Most recently, Bulgaria has been caught in a competition over energy supplies between Russia and Ukraine. Bulgaria depends on natural gas pipelines that run from Russia through Ukraine, and when Moscow cut supplies to Ukraine in 2009, it didn’t receive enough natural gas to meet domestic demand. The construction of the TurkStream pipeline, which runs through the Black Sea, will enable Russia to use natural gas supplies as leverage over Ukraine without jeopardizing the access of importers down the line, including Bulgaria and states in Eastern and Southern Europe. Bulgaria is even planning to invest about $1.6 billion in the construction of an additional link to Turkey, the pipeline’s terminus and, as such, an essential partner in the TurkStream endeavor. (As the only alternative route to European markets, the pipeline also gives Turkey some leverage over Russia, though Russia is Turkey’s top supplier of natural gas and, therefore, still has the upper hand in this regard.)
 
 
Earlier in its history, Bulgaria was embroiled in a more violent regional struggle, as Russia and the Ottomans fought cyclical wars, including the 1877-78 Russo-Turkish war. The peace deal the two powers reached in that conflict, the Treaty of San Stefano, granted Russia so much territory that Germany intervened to mediate a solution more palatable to Europe. An ascendant Russia, after all, would have posed enough of a threat to the weaker Austro-Hungarian Empire to upset the balance of power on the Continent. (Were Austria-Hungary to fall, Germany would have no ally to its east to help fight or insulate it against Russia.) The revised agreement, the Treaty of Berlin, vastly curtailed Russia’s land acquisition and turned Russia against Germany, leading to the Franco-Russian alliance and laying the groundwork for World War I. It also established Bulgaria as an independent state for the first time since the Ottomans conquered it in 1396.
 
In the years that followed, conflict in the Balkans, including the discord that gave rise to World War I, frequently distracted Bulgaria from its Black Sea interests. And as a NATO member, Bulgaria plays a modest role in the region, hosting a small contingent of Italian jets and four U.S. military bases, one of which Washington plans to upgrade this year, investing about $5 million.

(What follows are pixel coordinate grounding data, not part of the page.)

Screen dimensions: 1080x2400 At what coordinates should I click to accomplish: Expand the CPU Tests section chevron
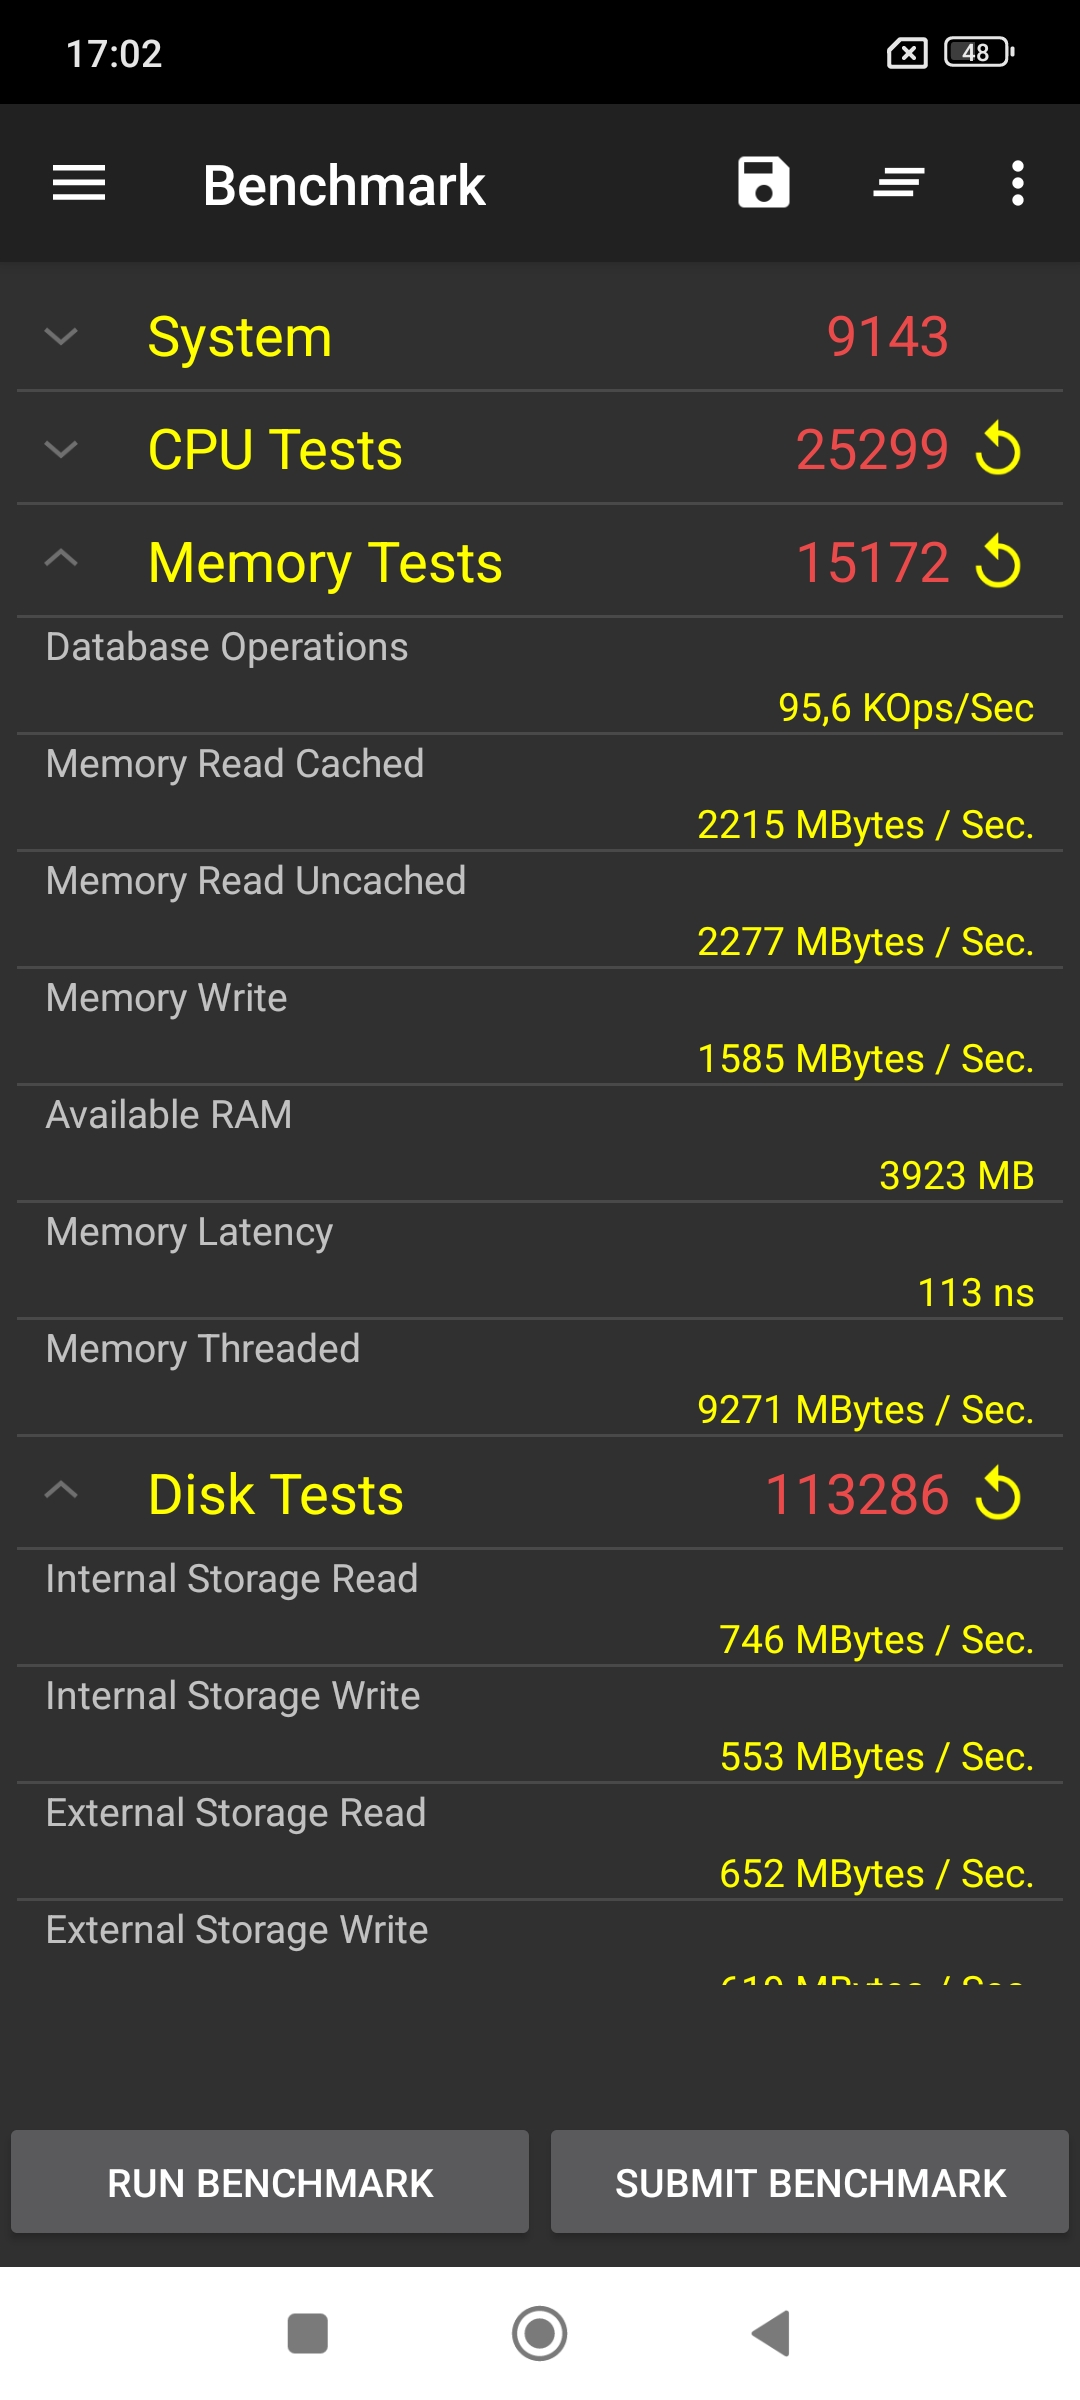coord(62,450)
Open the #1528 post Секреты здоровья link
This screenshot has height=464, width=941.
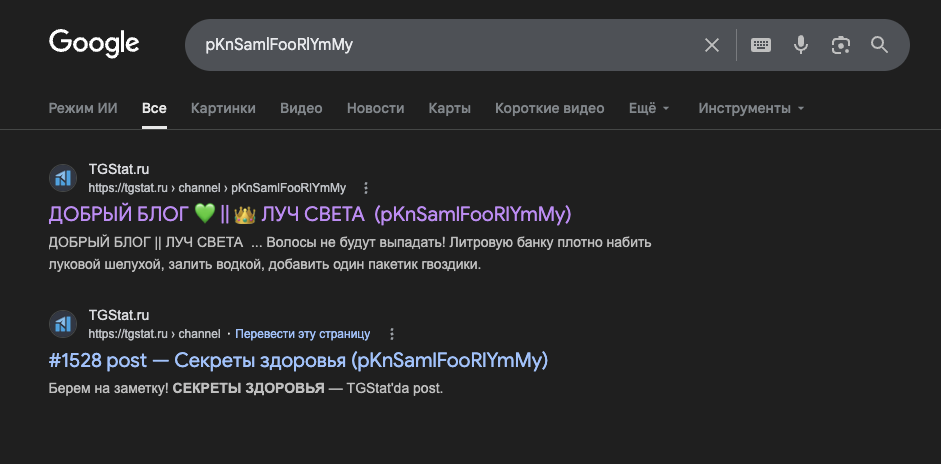298,360
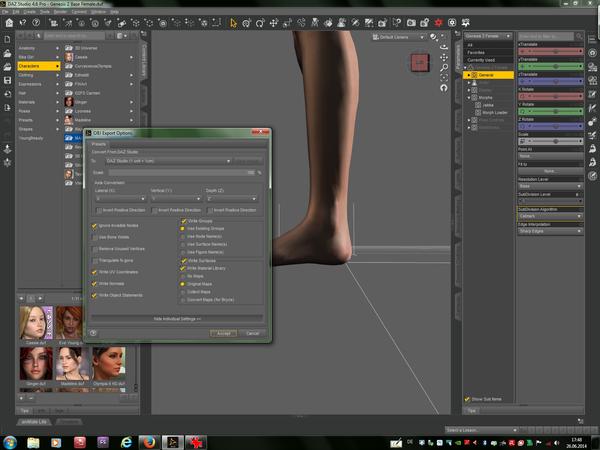Click Hide Individual Settings button
The width and height of the screenshot is (600, 450).
(177, 318)
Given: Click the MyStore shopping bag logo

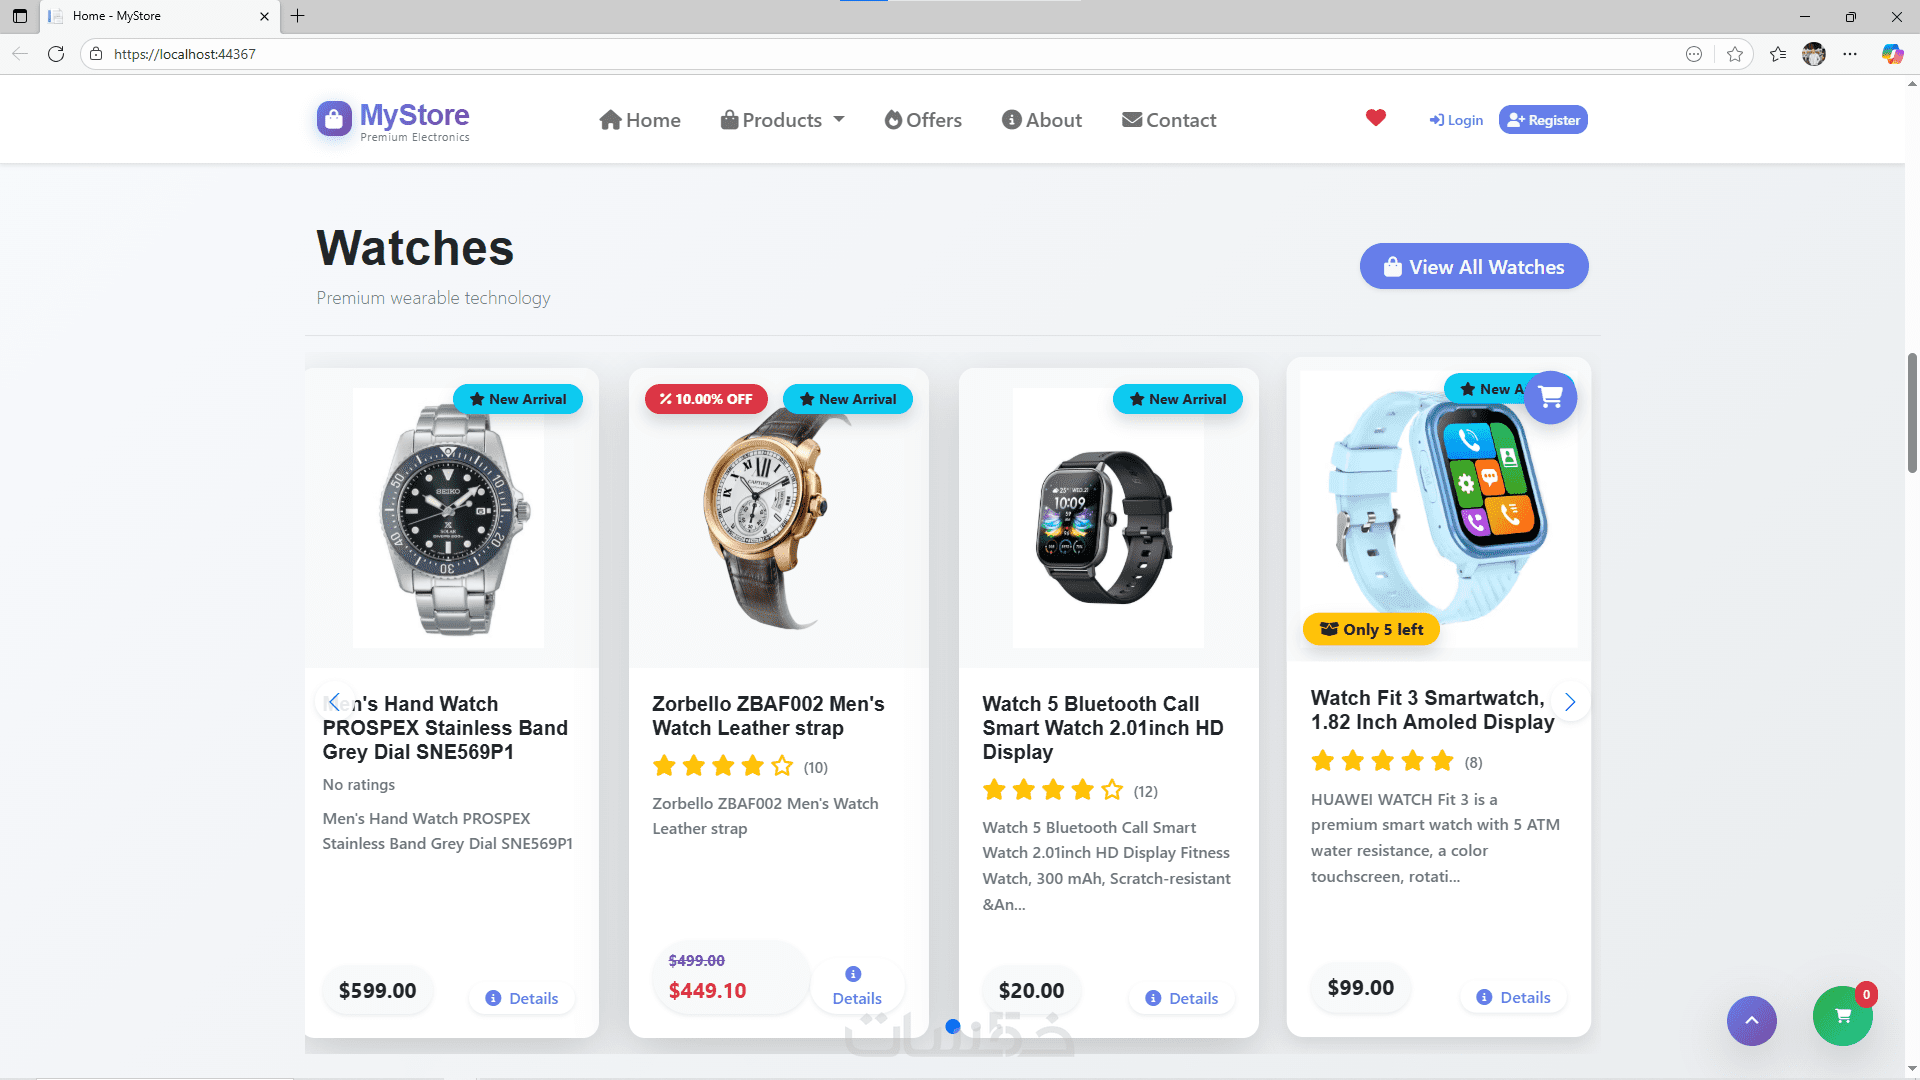Looking at the screenshot, I should (334, 118).
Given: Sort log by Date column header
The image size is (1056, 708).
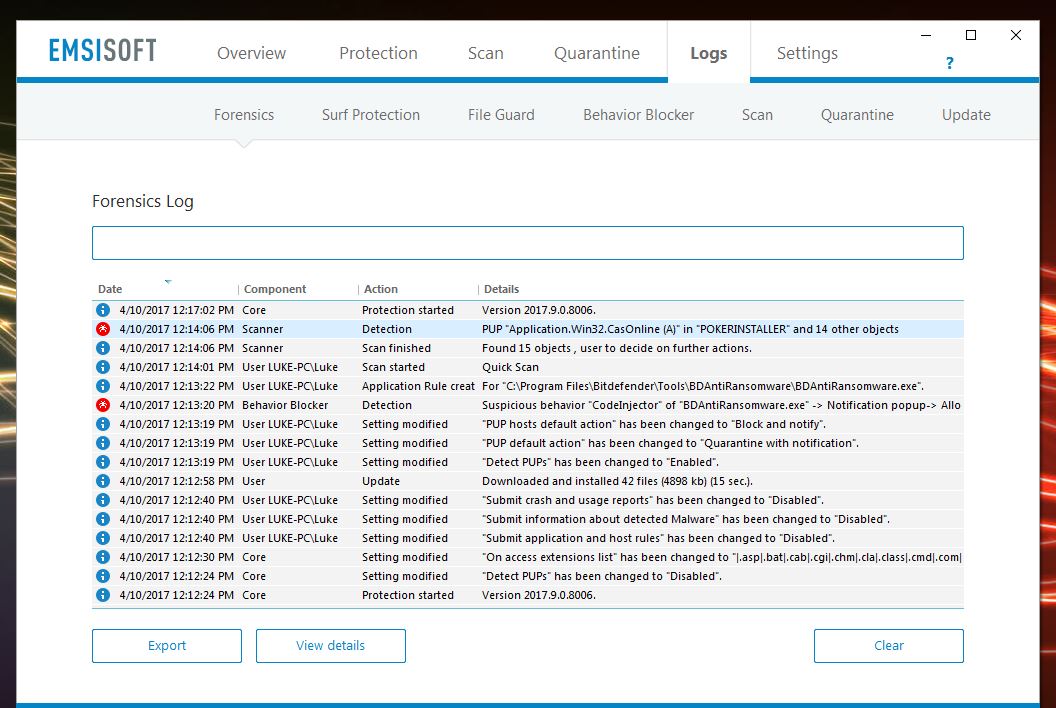Looking at the screenshot, I should (111, 289).
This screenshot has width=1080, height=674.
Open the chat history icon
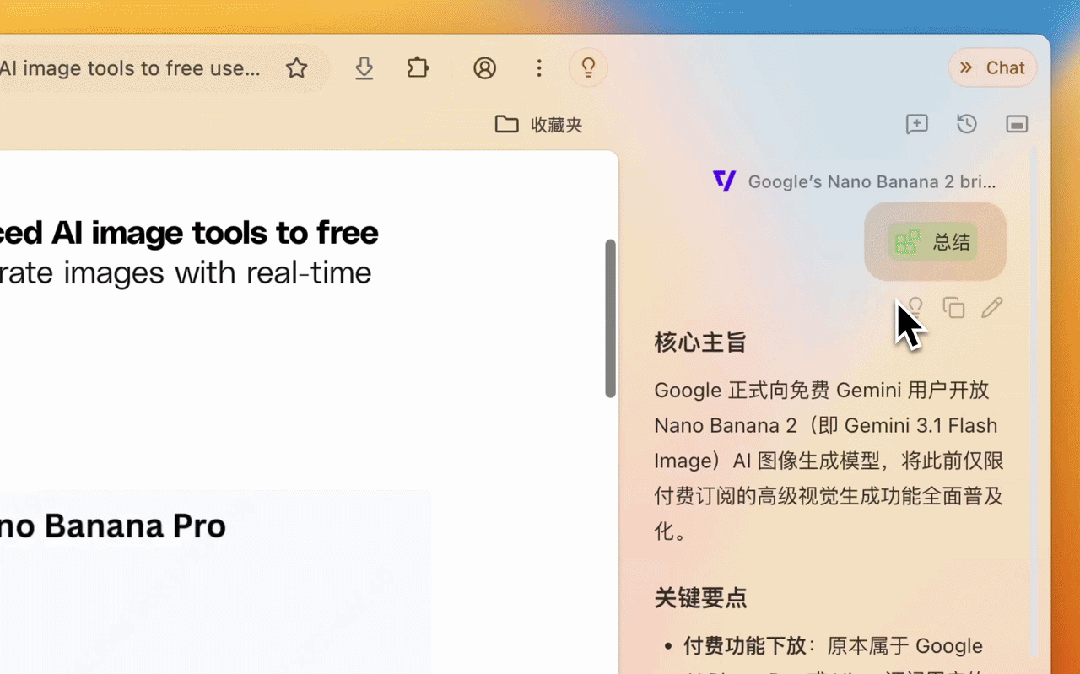click(x=966, y=124)
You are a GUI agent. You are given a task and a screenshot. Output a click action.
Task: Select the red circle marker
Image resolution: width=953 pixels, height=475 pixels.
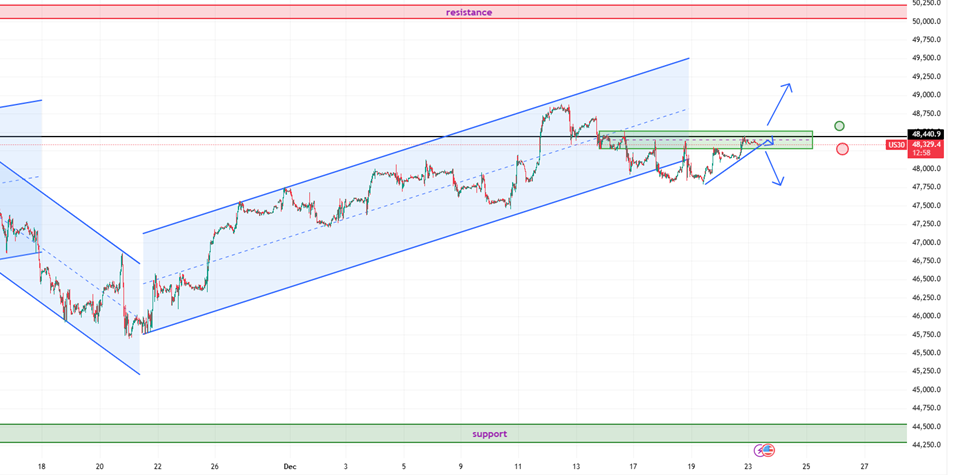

Romania, by contrast, is home to a substantial NATO force at its air base in Constanta, where the Danube connects with the Black Sea by way of a canal. The base, which regularly houses an armored brigade combat team, is the only installation in the Black Sea region that supports U.S. forces, according to Lt. Gen. Ben Hodges, former commander of the U.S. Army Europe. For missile defense, Romania has installed the Aegis and Patriot systems and recently placed its second order in two years for more of the latter system. (The Danube itself is a possible vulnerability for Romania, though it’s also a potentially important transport link for commerce. NATO’s bombing campaign against Serbia in 1999, for example, destroyed several bridges along the Danube, forcing the river’s closure and costing Romania hundreds of millions of dollars in lost trade.)

For centuries, the multiple axes of competition in the Black Sea have made it a site of repeated conflict over the same strategic passages. The contest has been most pronounced between Russia and Turkey, which have fought countless wars to secure access to the Black Sea and its surrounding waters. Threats from the West have driven Russia to intervene in Ukraine, which can draw Russia into conflict with Turkey. Whether the competition manifests in Russian military intervention or in energy disputes, the struggle continues to this day.